Association of Cognitive Function With PA and Sedentary Behavior

Our models describing the relationship of cognitive function with PA and sedentary behavior are described in Table 2. We found a significant relationship between higher percentage of the day spent in PA and better cognitive performance (β = −.017, P = .024), and there was a marginal relationship between greater 10+ min bouts/day of PA and better cognitive performance (β = −.203, P = .070). There was also a marginal relationship between higher percentage of the day spent in sedentary behavior and poorer cognitive performance (β = .007, P = .089). Finally, we found a significant association between greater 30+ min bouts/day of sedentary behavior and poorer cognitive performance (β = .061, P = .016). These relationships are illustrated in Figure 1.

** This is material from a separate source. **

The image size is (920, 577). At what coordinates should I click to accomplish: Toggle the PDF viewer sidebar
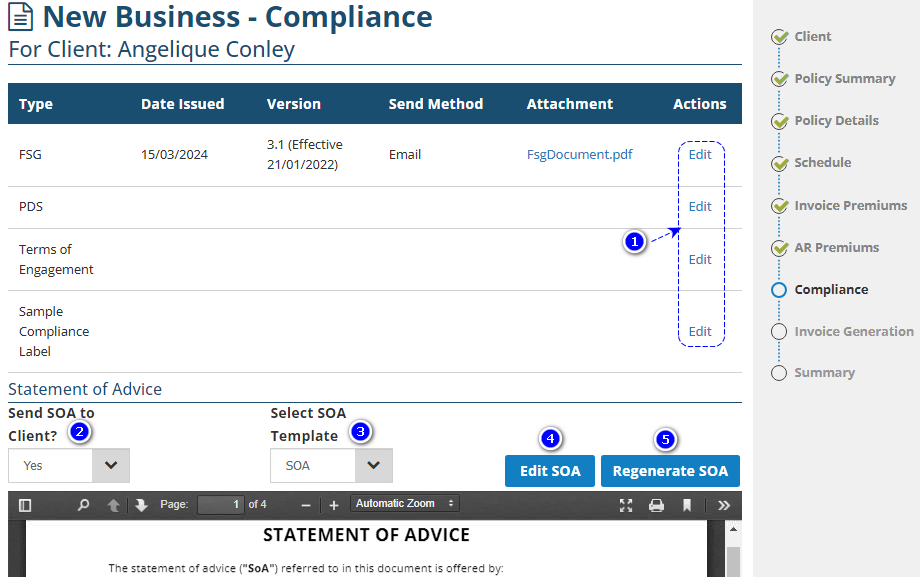point(25,505)
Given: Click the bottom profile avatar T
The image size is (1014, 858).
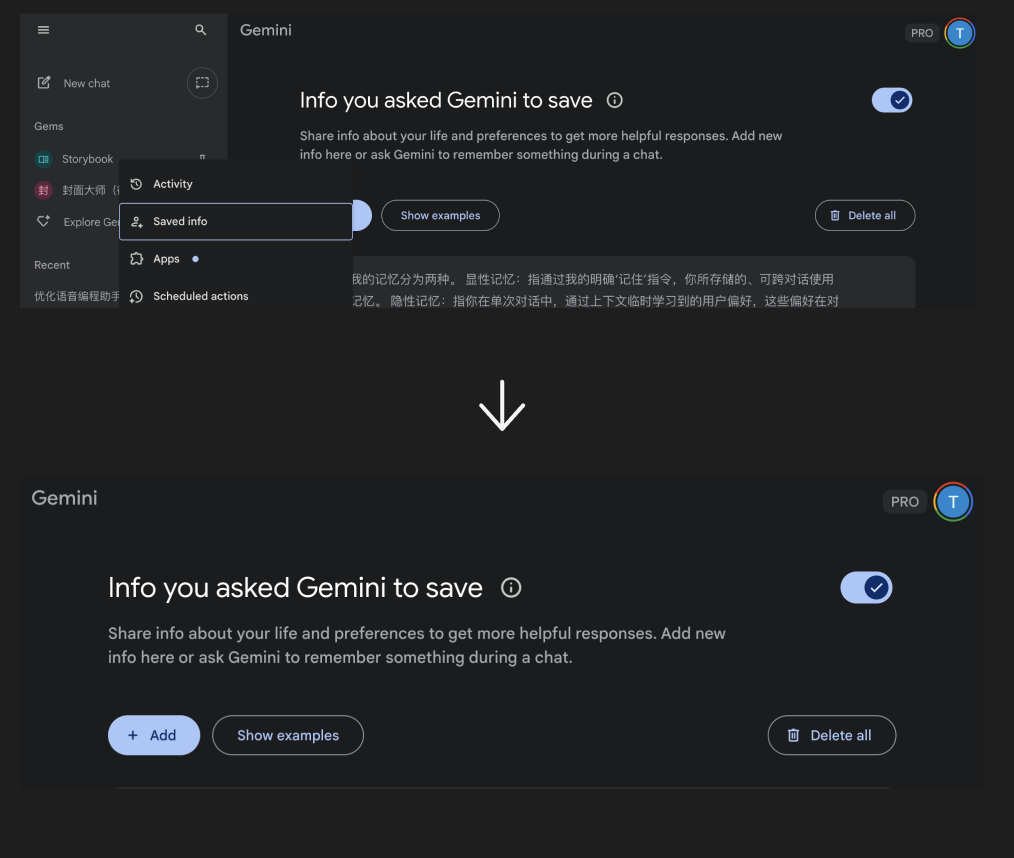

Association of sedentary behavior and physical activity (PA) with cognitive function. (A) Association of percentage of day spent in PA (%PA-Time) with ADAS-Cog Plus score. (B) Association of number of 10+ minute bouts/day of PA with ADAS-Cog Plus score. (C) Association of percentage of day spent in sedentary behavior (%sedentary behavior-Time) with Alzheimer Disease Assessment Scale Cognitive Subscale Plus score (ADAS-Cog Plus score). (D) Association of number of 30+ minute bouts/day of sedentary behavior with ADAS-Cog Plus score. Models controlled for age, sex, and education.
Figure 1.

Association of sedentary behavior and physical activity (PA) with cognitive function. (A) Association of percentage of day spent in PA (%PA-Time) with ADAS-Cog Plus score. (B) Association of number of 10+ minute bouts/day of PA with ADAS-Cog Plus score. (C) Association of percentage of day spent in sedentary behavior (%sedentary behavior-Time) with Alzheimer Disease Assessment Scale Cognitive Subscale Plus score (ADAS-Cog Plus score). (D) Association of number of 30+ minute bouts/day of sedentary behavior with ADAS-Cog Plus score. Models controlled for age, sex, and education.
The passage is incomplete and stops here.